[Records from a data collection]
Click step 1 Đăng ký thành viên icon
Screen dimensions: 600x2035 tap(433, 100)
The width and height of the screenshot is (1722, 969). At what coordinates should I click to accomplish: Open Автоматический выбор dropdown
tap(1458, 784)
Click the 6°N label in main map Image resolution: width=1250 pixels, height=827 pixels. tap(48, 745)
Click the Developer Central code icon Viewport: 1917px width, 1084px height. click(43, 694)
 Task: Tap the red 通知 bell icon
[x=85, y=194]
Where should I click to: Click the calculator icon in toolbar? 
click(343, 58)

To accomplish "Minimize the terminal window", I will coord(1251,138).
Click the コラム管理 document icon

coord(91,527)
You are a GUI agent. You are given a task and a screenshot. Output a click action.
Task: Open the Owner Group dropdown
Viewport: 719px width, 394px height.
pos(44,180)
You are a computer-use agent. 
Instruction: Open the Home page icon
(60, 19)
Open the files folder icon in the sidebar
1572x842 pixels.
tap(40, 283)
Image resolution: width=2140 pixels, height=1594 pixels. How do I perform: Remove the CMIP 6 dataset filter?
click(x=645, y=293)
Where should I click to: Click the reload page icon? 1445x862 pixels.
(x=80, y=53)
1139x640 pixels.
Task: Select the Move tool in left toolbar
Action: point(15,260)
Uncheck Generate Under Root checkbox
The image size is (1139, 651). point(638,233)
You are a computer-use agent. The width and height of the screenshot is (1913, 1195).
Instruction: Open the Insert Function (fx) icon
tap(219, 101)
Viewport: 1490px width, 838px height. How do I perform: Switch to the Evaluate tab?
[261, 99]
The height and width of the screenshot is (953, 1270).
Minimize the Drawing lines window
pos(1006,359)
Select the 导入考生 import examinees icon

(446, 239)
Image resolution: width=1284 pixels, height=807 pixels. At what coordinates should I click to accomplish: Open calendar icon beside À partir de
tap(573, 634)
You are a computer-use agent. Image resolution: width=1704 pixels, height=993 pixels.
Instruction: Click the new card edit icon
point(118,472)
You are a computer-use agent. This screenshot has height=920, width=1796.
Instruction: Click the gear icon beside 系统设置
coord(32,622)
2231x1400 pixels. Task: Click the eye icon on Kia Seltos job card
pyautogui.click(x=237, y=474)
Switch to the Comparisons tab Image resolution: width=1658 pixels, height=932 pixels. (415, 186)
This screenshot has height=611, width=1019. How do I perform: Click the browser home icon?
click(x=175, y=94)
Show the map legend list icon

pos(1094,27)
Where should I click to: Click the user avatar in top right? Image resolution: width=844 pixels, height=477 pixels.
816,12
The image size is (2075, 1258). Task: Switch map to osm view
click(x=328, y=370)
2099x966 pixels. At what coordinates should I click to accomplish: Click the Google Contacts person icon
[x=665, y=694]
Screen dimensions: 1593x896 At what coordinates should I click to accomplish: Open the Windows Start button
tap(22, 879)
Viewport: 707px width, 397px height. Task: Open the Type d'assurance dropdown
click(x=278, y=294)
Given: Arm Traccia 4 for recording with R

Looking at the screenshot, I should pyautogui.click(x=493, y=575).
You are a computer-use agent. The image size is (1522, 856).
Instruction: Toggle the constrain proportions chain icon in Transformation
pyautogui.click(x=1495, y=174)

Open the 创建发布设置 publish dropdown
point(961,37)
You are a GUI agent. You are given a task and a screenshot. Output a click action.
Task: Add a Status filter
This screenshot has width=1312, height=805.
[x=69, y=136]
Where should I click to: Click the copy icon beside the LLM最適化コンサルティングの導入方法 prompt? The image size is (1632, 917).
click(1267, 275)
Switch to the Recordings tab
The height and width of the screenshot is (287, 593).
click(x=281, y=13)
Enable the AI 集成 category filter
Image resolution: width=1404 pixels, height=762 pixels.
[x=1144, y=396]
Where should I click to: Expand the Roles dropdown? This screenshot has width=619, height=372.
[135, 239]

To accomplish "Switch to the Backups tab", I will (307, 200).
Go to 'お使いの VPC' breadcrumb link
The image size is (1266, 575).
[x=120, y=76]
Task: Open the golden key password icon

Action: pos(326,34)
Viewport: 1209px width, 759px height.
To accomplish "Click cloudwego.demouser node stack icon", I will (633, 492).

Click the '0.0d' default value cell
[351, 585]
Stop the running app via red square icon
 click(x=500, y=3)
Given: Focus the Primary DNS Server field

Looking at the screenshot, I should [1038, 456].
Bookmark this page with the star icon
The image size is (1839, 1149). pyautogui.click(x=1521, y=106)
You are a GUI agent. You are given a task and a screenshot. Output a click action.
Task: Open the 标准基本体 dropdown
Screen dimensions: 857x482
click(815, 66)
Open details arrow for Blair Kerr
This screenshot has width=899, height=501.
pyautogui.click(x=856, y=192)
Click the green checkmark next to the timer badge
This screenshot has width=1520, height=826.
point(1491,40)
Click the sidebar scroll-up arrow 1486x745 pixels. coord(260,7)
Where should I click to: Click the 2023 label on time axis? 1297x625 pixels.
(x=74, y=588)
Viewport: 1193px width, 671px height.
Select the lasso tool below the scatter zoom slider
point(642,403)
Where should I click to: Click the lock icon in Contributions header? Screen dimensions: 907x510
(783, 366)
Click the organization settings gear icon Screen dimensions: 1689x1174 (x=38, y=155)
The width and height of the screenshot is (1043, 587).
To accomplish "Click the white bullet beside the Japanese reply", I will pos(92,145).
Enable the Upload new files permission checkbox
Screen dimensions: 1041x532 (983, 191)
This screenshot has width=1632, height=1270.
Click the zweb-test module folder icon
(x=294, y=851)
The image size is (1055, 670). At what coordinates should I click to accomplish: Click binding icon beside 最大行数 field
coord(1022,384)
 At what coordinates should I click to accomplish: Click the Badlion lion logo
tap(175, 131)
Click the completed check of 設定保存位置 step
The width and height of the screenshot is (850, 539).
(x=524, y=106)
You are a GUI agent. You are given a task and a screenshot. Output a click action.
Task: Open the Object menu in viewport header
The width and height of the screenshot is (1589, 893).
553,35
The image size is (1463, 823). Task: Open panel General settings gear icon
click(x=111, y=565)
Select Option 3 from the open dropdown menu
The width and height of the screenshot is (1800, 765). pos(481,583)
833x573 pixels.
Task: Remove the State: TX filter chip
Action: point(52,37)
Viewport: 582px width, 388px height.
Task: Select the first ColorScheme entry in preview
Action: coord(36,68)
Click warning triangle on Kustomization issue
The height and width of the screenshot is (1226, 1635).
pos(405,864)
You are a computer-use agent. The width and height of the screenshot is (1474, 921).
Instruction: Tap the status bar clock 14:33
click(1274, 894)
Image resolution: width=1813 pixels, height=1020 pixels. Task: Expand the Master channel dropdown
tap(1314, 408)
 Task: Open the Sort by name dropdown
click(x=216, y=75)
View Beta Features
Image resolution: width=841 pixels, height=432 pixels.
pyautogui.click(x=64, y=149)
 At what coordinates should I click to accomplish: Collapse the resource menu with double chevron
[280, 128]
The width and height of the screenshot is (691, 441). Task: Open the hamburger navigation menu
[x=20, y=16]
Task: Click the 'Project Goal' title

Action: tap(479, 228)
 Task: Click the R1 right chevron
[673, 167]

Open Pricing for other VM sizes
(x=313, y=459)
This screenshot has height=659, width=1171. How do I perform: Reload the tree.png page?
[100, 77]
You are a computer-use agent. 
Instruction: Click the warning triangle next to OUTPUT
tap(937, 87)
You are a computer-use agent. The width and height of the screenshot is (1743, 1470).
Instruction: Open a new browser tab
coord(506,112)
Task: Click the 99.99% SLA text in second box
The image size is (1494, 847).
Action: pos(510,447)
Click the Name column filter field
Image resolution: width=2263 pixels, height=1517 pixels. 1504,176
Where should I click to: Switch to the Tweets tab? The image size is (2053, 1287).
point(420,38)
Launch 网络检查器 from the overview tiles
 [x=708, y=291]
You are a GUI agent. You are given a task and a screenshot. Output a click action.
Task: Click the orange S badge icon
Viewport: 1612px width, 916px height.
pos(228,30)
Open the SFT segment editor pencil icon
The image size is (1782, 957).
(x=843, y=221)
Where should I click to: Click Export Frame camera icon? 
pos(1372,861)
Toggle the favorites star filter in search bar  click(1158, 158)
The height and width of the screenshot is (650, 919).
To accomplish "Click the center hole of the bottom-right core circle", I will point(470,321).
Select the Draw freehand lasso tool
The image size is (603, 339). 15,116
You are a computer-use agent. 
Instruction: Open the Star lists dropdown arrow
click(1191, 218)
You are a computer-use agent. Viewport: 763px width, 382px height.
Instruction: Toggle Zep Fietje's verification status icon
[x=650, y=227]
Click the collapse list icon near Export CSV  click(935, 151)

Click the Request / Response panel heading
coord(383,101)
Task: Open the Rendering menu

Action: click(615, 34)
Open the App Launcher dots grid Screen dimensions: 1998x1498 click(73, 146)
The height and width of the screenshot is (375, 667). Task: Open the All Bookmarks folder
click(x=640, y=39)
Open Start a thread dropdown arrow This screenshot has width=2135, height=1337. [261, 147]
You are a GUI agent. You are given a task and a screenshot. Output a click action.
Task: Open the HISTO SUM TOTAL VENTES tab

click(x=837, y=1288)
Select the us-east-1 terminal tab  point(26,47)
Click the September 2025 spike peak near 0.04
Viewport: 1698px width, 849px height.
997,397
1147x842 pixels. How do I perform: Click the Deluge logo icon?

• _WORK ORDER_
Copy out, word for word, the part of the entries above that begins at the line with "Launch 网络检查器 from the overview tiles" and ends at the line with "Toggle the favorites", including both.

• _RESULT FOR THIS EXERCISE_
Launch 网络检查器 from the overview tiles
 [x=708, y=291]
You are a GUI agent. You are given a task and a screenshot. Output a click action.
Task: Click the orange S badge icon
Viewport: 1612px width, 916px height.
pos(228,30)
Open the SFT segment editor pencil icon
The image size is (1782, 957).
(x=843, y=221)
Where should I click to: Click Export Frame camera icon? 
pos(1372,861)
Toggle the favorites star filter in search bar  click(1158, 158)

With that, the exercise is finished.